**Фрагмент текста:**

:::

Дивизия активно участвовала в боях по окружению и уничтожению пятидесятитысячной группировки немецко-фашистских войск в июне 1944 года под Витебском. В то время она входила в состав 43-й армии. Дивизией командовал полковник М. М. Шкурин, который начал войну здесь в чине капитана. Вскоре ему присвоили звание генерал-майора.

О самоотверженности бойцов и командиров 179-й стрелковой дивизии, в том числе и 234-го полка, тепло пишет в своих воспоминаниях командующий 43-й армией генерал армии Афанасий Павлантьевич Белобородов. В сборнике «Полки идут на запад» он отмечает особенно успешные действия бойцов 1-го батальона, которым командовал майор М. Е. Волошин, и бойцов разведывательной роты капитана А. Ф. Чинкова.

За успешные действия по освобождению Витебска было награждено орденами и медалями 4899 бойцов и командиров, а 51 человек удостоен звания Героя Советского Союза, в их числе капитан А. Ф. Чинков, старший лейтенант В. Ф. Цимбаленко, сержант Н. И. Романюк, рядовой В. И. Аверченко из 234-го полка.

Маршал Советского Союза Иван Христофорович Баграмян в том же сборнике «Полки идут на запад» пишет, что он с болью в сердце чтит память «безымянных героев, незаметных рядовых тружеников войны, вынесших на своих плечах все тяготы жестоких сражений, блестяще осуществивших разгром коварного врага и отдавших свою жизнь ради свободы и счастья советского народа». Да, рядовые труженики многое вынесли во время войны.

:::

**Раздел набора данных:**

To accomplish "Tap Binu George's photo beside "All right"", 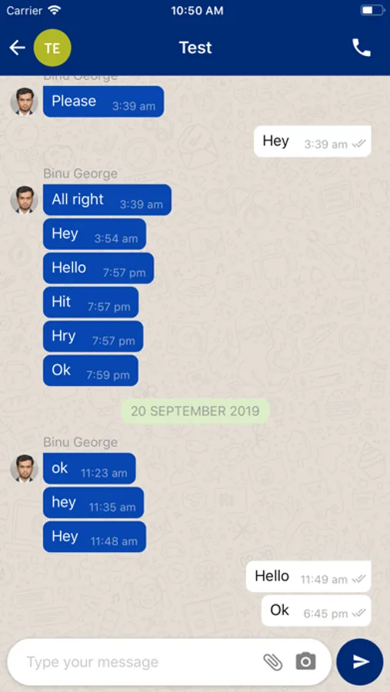I will point(25,200).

:::

**Задание:**
Ответьте по фрагменту текста на следующие вопросы:
1. В состав какой армии входила дивизия в июне 1944 года?
2. Кто командовал 1-м батальоном, действия которого особо отмечает Белобородов?
3. Сколько человек удостоены звания Героя Советского Союза за успешные действия по освобождению Витебска?

**Полный ответ:**
1. В состав 43-й армии.
2. Майор М. Е. Волошин.
3. 51 человек.